Encostada à vidraça via quem passava na rua. O movimento era contínuo e rotineiro. Assemelhavam-se a formigas que nunca param de labutar. Eram pessoas que regressavam a casa, depois de um dia de trabalho. O céu estava a ficar mais escuro e a chuva começava a cair. Fininha, envergonhada e ainda em surdina. Era o mundo do trabalho que partilhava o mesmo horário, o movimento pendular que obrigava tantas pessoas a este tormento. Onde iriam todos? Que vidas teriam? Quais seriam os seus sonhos,as suas ambições, o seu verdadeiro objectivo de vida? Seriam peças de um xadrez mecânico ou retiravam satisfação do seu trabalho? Ficou curiosa.
Estava aprisionada naquela casa onde ninguém falava com ela. Tinha-se tornado invisível. Até a jarra com flores ou mesmo sem elas, tinha mais importância. Havia um lugar de destaque e ela vagueava de sala em sala, com pezinhos de lã e mente desarrumada. Há quanto tempo estava ali? Não se lembrava. Seria muito? Sentiu um arrepio. Não era frio, mas sim uma sensação estranha como se estivesse ali alguém e ela não visse. Como sentiriam os cegos? Não viam. Talvez isso não tivesse importância. Não podiam ter saudades daquilo que não conheciam. Sentiu outro arrepio. Mau. Que seria? Voltou-se, mas estava tudo na mesma.

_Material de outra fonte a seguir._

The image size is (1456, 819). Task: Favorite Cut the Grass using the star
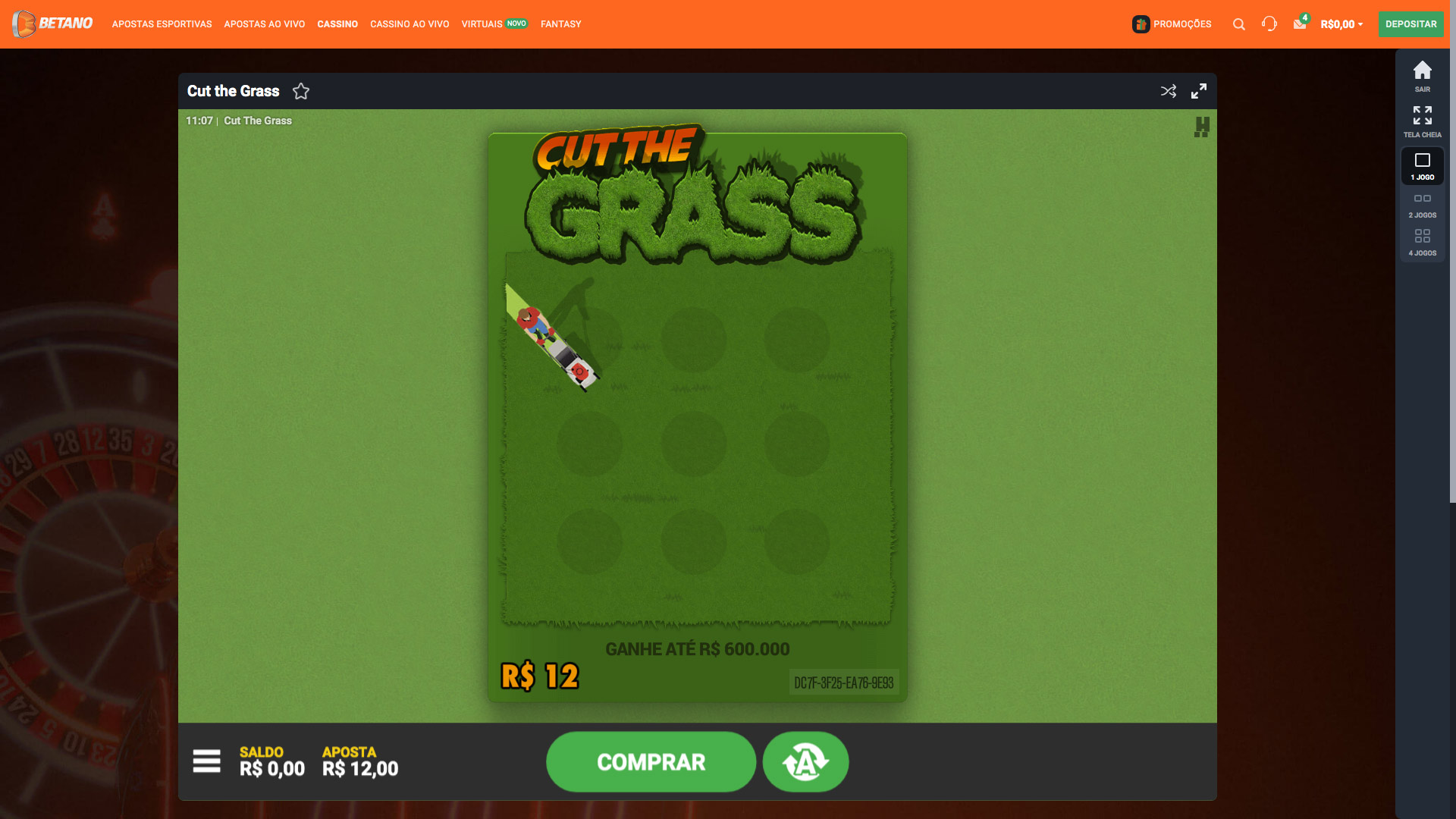click(x=301, y=91)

Ouviu um barulho. Caminhou até à varanda. As portas estavam abertas e o vento empurrava-as com força. A chuva tinha ganho mais intensidade. Agora eram pingos gordos, anafados e barulhentos. Seria melhor deixar tudo fechado para a água não inundar a sala. Olhou para cima. O candeeiro era estranho, parecia um barco invertido que não servia para viagens, mas somente para as recordações. E aquela mesa, naquele canto era tão austera que não convidava nem à leitura e muito menos à escrita. Da cadeira gostava. Adaptava-se ao seu corpo e permitia-lhe algum repouso contínuo.

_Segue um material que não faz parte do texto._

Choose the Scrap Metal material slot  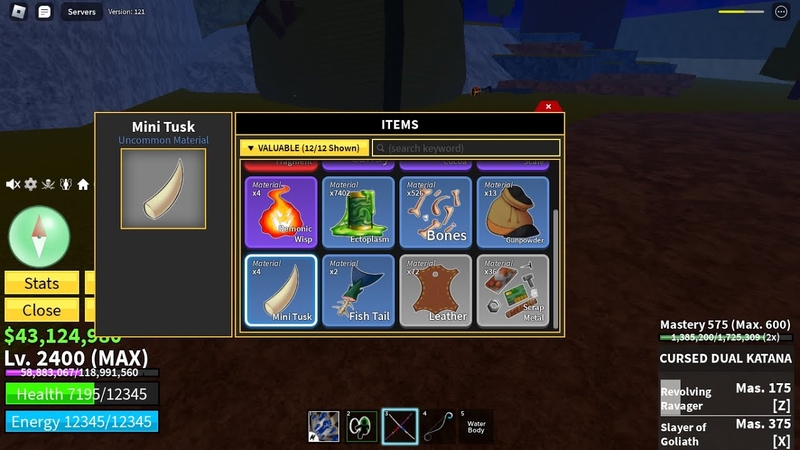[513, 290]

Um relâmpago e depois um trovão. A casa tremeu e ela encolheu-se. Os arrepios foram o prenúncio da trovoada. Era assim, mas nunca descodificava a tempo. Por isso estava naquela casa que ela não gostava nada. Novo relâmpago seguido de trovão. A luz apagou-se com um pequeno clic. Tudo ás escuras. Talvez fosse melhor assim. Tinha mais clareza para pensar. Sempre gostou do escuro e do que ele pudesse ter para oferecer. Sentiu uma paz intensa. Uma pequena luz ao fundo. Era a trovoada no outro ponto da cidade. Anunciava-se e era vaidosa. Dava nas vistas.
Voltou à janela. Os vidros estavam embaciados. Com o dedo fez um risco e depois outro e ainda mais outro. Saiu-lhe um desenho. Nem sabia que conseguia desenhar. Estava a descobrir-se. Outra vez aquela sensação estranha. Ouviu outro barulho. Olhou para baixo. Era a sua barriga. Tinha fome. Estava explicado. Ainda não havia lua e não podia sair dali. Que sítio horrível! Como é que tinha ido ali parar?
Bateram à porta. Outra vez. Voltou-se e viu entrar, na penumbra, uma senhora sorridente, com um tabuleiro na mão. Está na hora do lanche. “Coma minha linda que lhe vai fazer bem. Não está tristinha, pois não?” E fez-lhe uma festa no cabelo. “Pobrezinha. Que lhe terá acontecido para não falar? Que nunca aconteça aos meus.” E benzeu-se cheia de devoção. Subitamente a luz voltou e um gato branco, gordo e reboludo entrou na sala. Ouviu-se um ronronar tímido. Ela sorriu, levantou-se, pegou no gato e disse:
– Anda cá meu doce. Vem para o meu colo!